Inovio Pharmaceuticals, Inc. (NYSE MKT: INO) announced today that testing of multiple synthetic vaccine constructs for cytomegalovirus (CMV) induced robust T cells in mice, demonstrating the potential for a SynCon® DNA vaccine to treat this virus that causes infant death and congenital abnormalities, is associated with cerebral palsy and brain tumors, and is the most common viral infection in organ transplant recipients. CMV is also associated with numerous inflammatory diseases and cancers, and is implicated in hypertension, a major risk factor for cardiovascular diseases.
Results from this preclinical study appear in the peer-reviewed journal, Human Vaccines & Immunotherapeutics, in an article entitled, "Vaccination with synthetic constructs expressing cytomegalovirus immunogens is highly T cell immunogenic in mice."
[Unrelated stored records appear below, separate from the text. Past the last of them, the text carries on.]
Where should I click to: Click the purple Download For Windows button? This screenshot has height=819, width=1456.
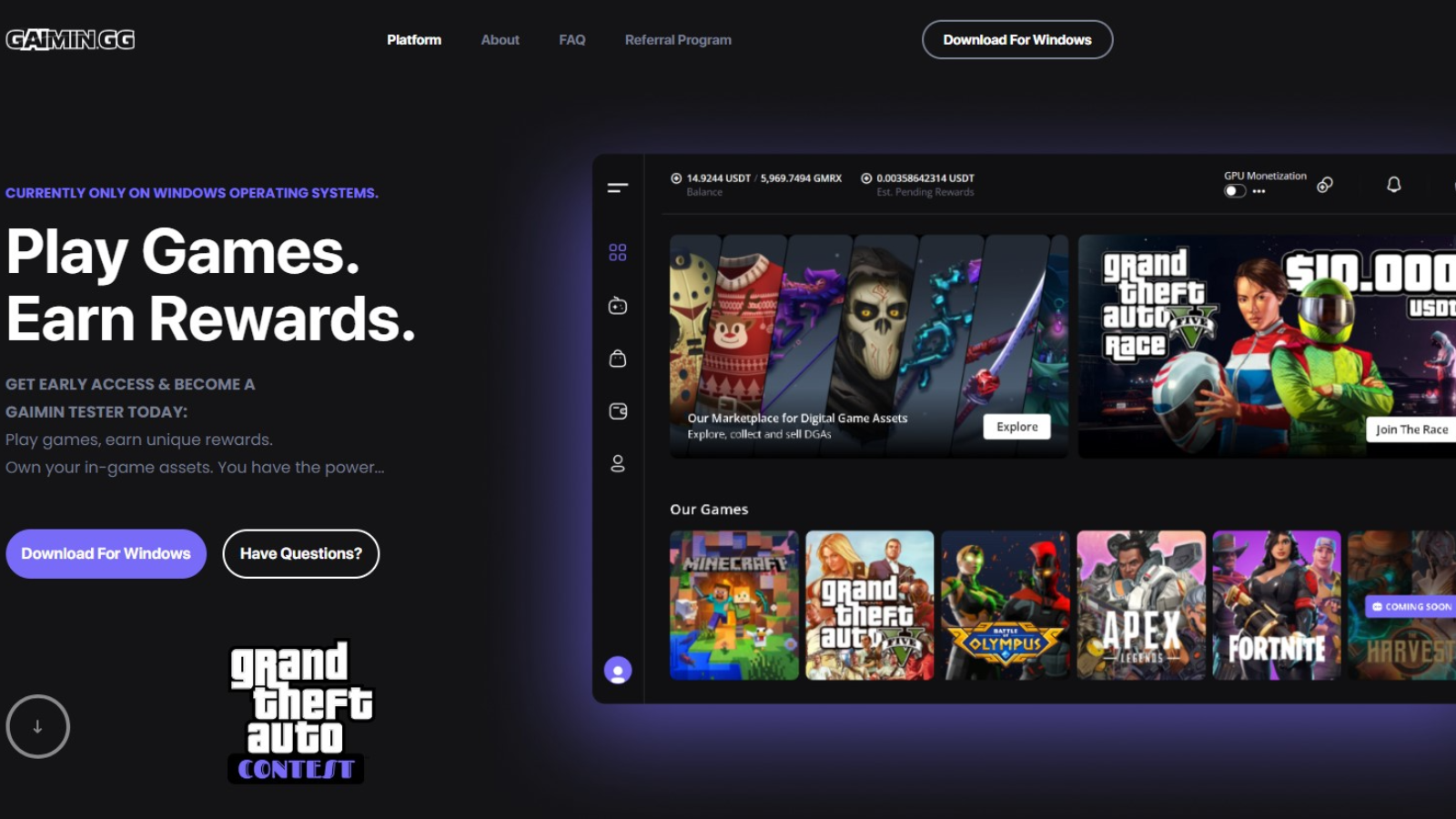pos(106,553)
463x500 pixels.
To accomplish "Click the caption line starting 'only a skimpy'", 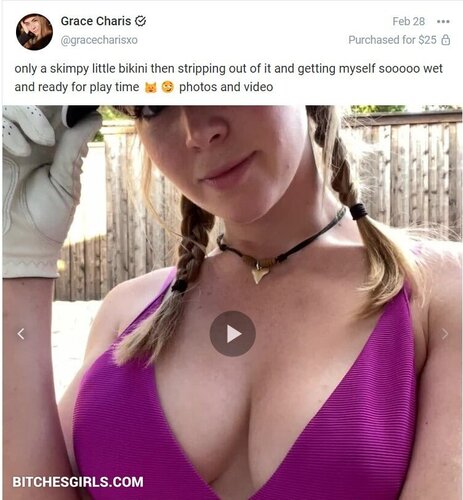I will click(x=228, y=69).
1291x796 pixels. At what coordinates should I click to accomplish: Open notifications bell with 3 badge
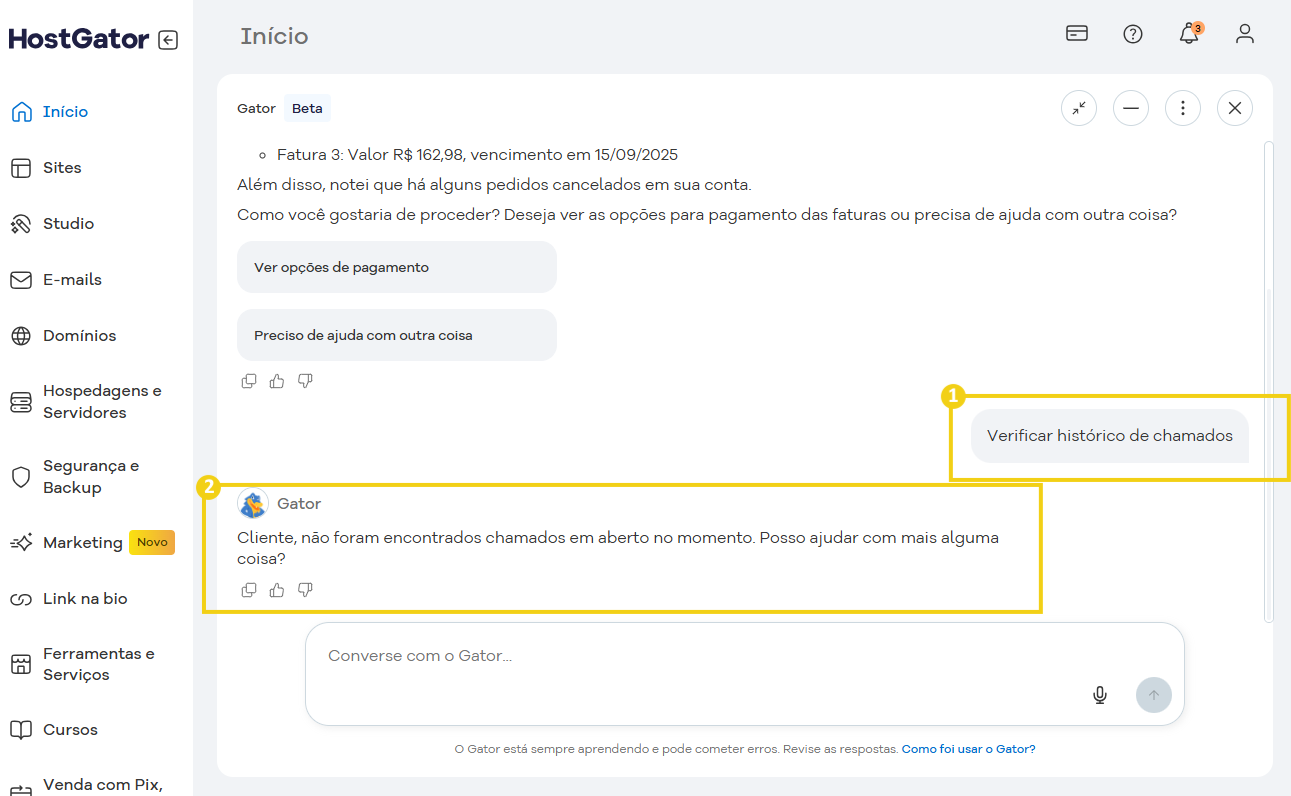(x=1188, y=34)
The genetic complexity of CMV has inhibited the advancement of vaccines for this disease. In this study, DNA vaccine constructs targeting multiple novel CMV antigens were created using Inovio's SynCon® vaccine platform. These SynCon constructs were administered via Inovio's proprietary electroporation-based delivery technology. The vaccine constructs were observed to induce strong and broad CD8+ and CD4+ T cells in an animal model. These findings are vital given the important role T cells play in clearing infection by killing cells that harbor the virus. This is especially crucial in protecting against diseases in different populations such as organ transplant patients that are at high risk from CMV infection.
Dr. J. Joseph Kim, Inovio's President and CEO, said, "Our SynCon® platform has again generated synthetic vaccine candidates that show promise for providing a treatment where there is none. With recent human data showing the powerful killing effect of T cells generated by our therapeutic vaccine for HPV and HPV associated cervical dysplasia and cancer, we look forward to providing Inovio's answer to CMV, a medical problem that has yet to see a vaccine or cure despite 50 years of research."
Scientific Discussion of Results
Inovio researchers first investigated a novel panel of ten CMV immunogens comprised of mainly surface-associated proteins based on promising prior clinical and preclinical data that had been previously shown to be important for inducing cellular immune responses in CMV infection. To maximize the potential for broadly-reactive immunity, Inovio researchers created SynCon® vaccines for each of the target proteins based on amino acid consensus sequences from multiple variant CMV clinical strains, and excluded those from potentially divergent, highly passaged lab-adapted strains. The researchers adopted the same strategy as was shown previously to enhance protective immune responses against divergent strains of influenza and HIV. The designed target sequences were further genetically optimized at the nucleic acid level.
Researchers observed that vaccination with each CMV construct was highly T cell immunogenic in preclinical proof-of-concept mice studies, generating robust and broad T cell responses as extensively analyzed by the T cell ELISPOT assay. Each antigen produced responses against at least four and as many as 28 different regions of the antigen and, importantly, responses from both CD8+ and CD4+ T cells were observed. This increased diversity and magnitude of cellular responses may be critical for effectively mitigating CMV infection and disease in the transplantation setting.
These data demonstrate that Inovio's next-generation SynCon® DNA vaccine technology is effective at inducing CD8+ T cell responses specific to CMV, in contrast to prior strategies that induced mainly CD4+-dominant responses. Additionally, a majority of epitopes identified for the gB, gH, and gL antigens also contained HLAs that have previously been reported to contribute to the suppression of viremia and amelioration of disease. In summary, the elicitation, identification, and characterization of extensive T cell responses driven by Inovio's CMV SynCon constructs will provide an important tool for guiding clinical development of a CMV vaccine. Further ongoing work will determine how many of the 10 antigens will be selected and taken further for clinical development as well as assess the induction of antibody responses to prevent CMV infection.